**ENTRIES SHOWN**.
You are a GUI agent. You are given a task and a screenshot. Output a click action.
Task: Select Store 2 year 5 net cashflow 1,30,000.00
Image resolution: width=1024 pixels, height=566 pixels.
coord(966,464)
---
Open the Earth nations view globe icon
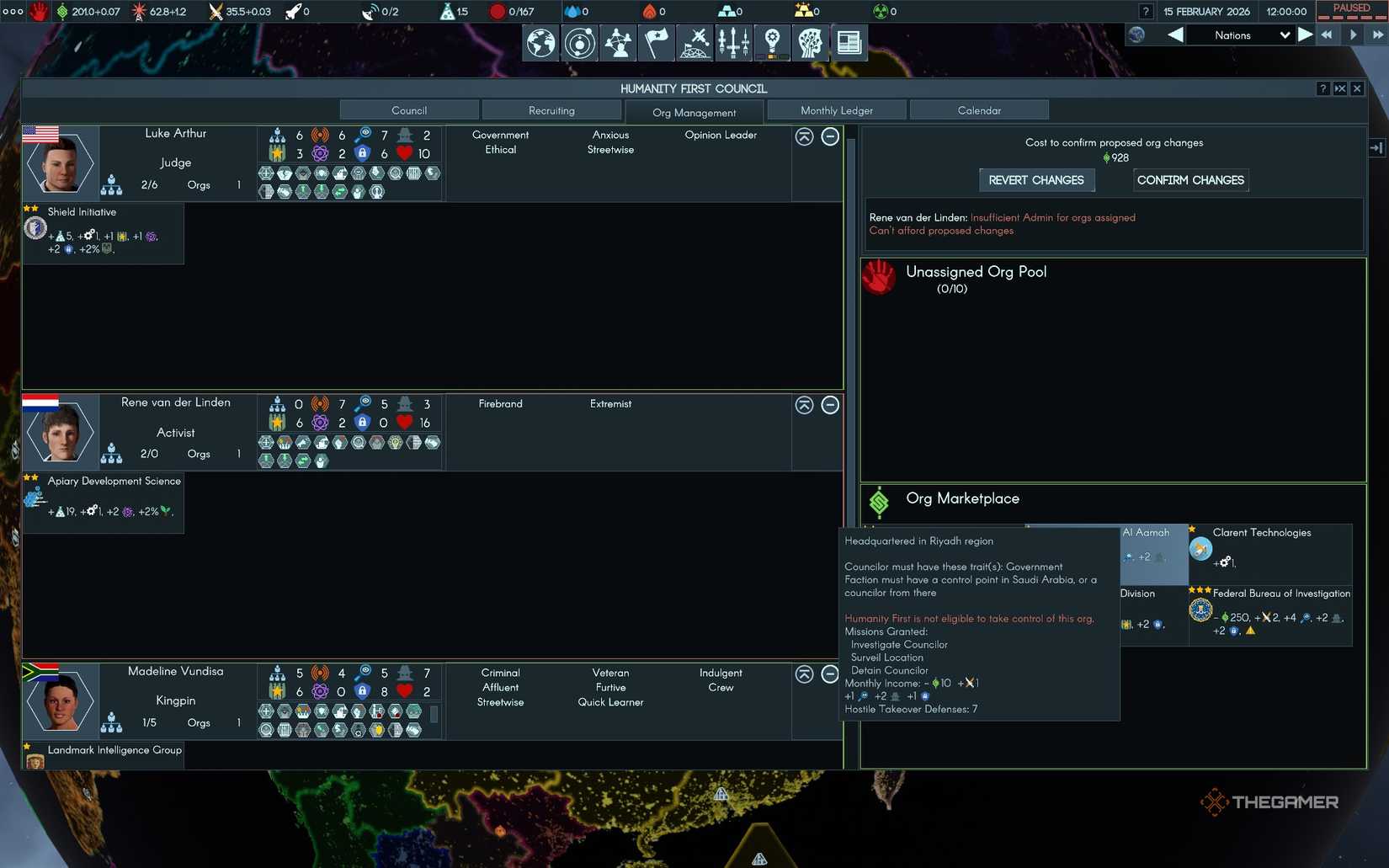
---
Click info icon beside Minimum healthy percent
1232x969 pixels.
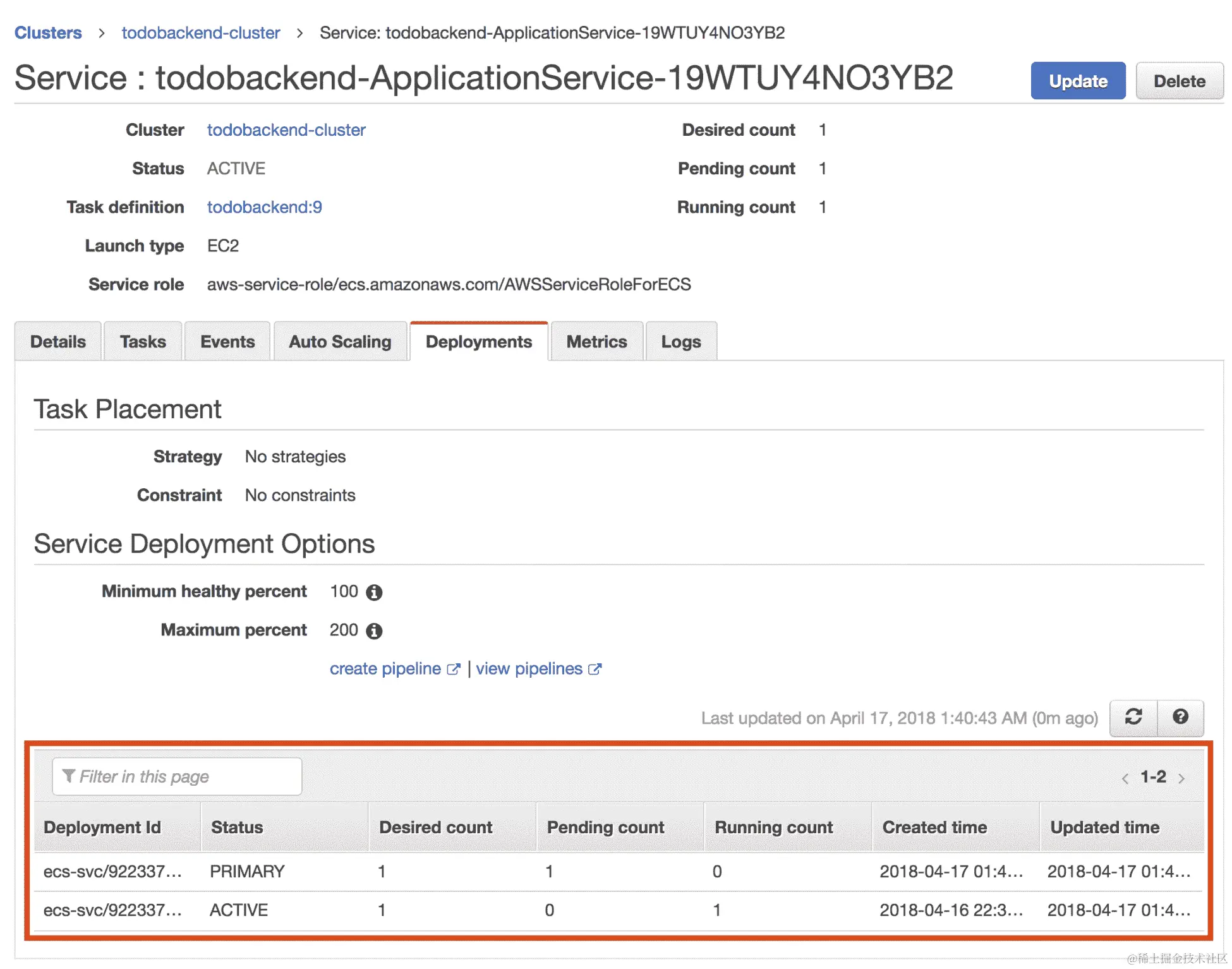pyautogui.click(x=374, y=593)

**WHAT IS REQUIRED**. Update the rows from the line with "Click info icon" to the line with "pyautogui.click(x=374, y=593)", replacing "Minimum healthy percent" with "Maximum percent" and keeping everything else unchanged. Omit the pictures from the answer.

**WRITTEN ANSWER**.
Click info icon beside Maximum percent
1232x969 pixels.
pyautogui.click(x=374, y=593)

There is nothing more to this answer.